Well my choice between the Ariens 24 Platinum SHO and the Toro Max HD 928 got a little easier this week. Not one Ariens dealer in my area carries or stocks the Platinum 24 SHO which I found strange. I would have liked to have seen one before I made my choice. I have seen the Toro and it looks like a well built machine.


----------



## Kiss4aFrog (Nov 3, 2013)

Are any of the dealers even thinking of ordering one in ??

It's hard to lay out that kind of money sight unseen.


----------



## Skeet Shooter (Oct 2, 2014)

So I have the Toro 928 HD, and I love it. It will pretty much never bog down and clog out... The handlebar warmers are a surprisingly nice thing to have.

It was between the SHO 28 and the 928HD and honestly my Ariens dealer wouldnt budge on price on anything and he was not willing to give me free delivery in my area, so I waited and used my crappy Husqvarna that I continued to fix.

Well eventually we had a blizzard coming in, and I really needed a blower to handle it and the 928HD was available. I bought it and love it. Its great. Only mod I would recommend is maybe some front end weights for it. The Ariens is definitely heavier and has more mass pushing it downward then the Toro. 

But outside of my tracked HONDA, this thing performs almost as good as that.


----------



## shad951 (Aug 20, 2015)

Kiss4aFrog said:


> Are any of the dealers even thinking of ordering one in ??
> 
> It's hard to lay out that kind of money sight unseen.

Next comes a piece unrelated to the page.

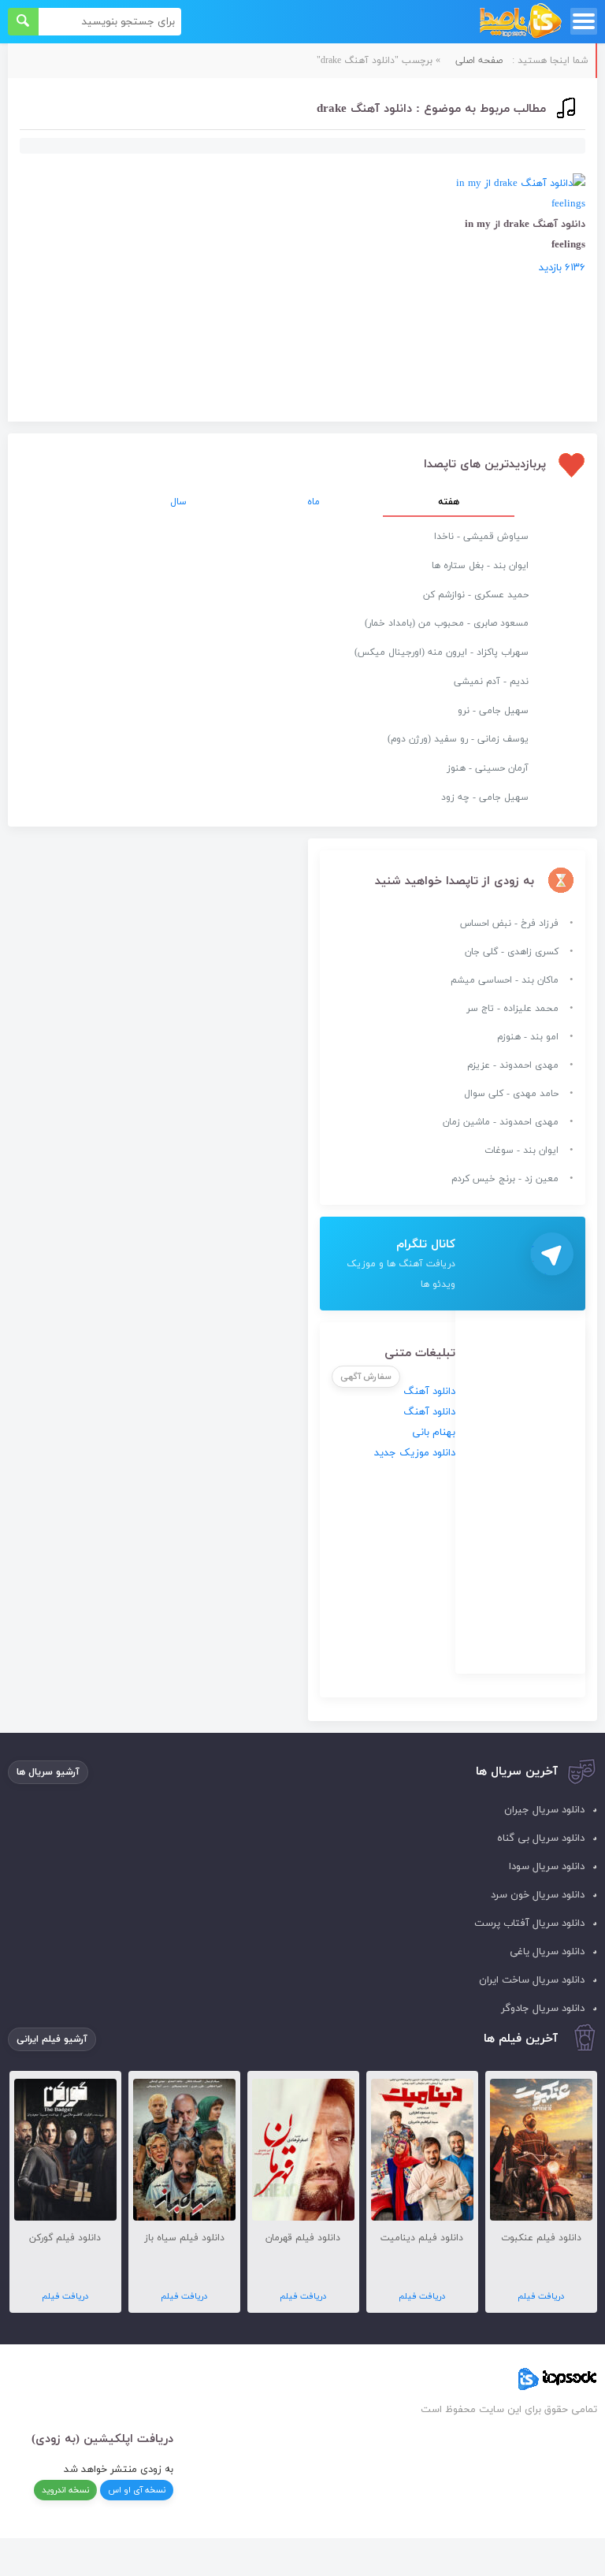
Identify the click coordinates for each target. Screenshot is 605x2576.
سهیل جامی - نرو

No not one dealer here was going to order the Platinum 24. For whatever reason no dealers in my area stock that model. They said of course they could order me one specifically. I agree, lot of coin for a machine I cannot even see before I buy.


----------



## shad951 (Aug 20, 2015)

Skeet thanks for the info on your 928. Good to hear you are happy with yours. I will be picking mine up next week hopefully.


----------



## UNDERTAKER (Dec 30, 2013)

shad951 said:


> Skeet thanks for the info on your 928. Good to hear you are happy with yours. I will be picking mine up next week hopefully.


 *MAZEL TOV on that 1.:wavetowel2:*


----------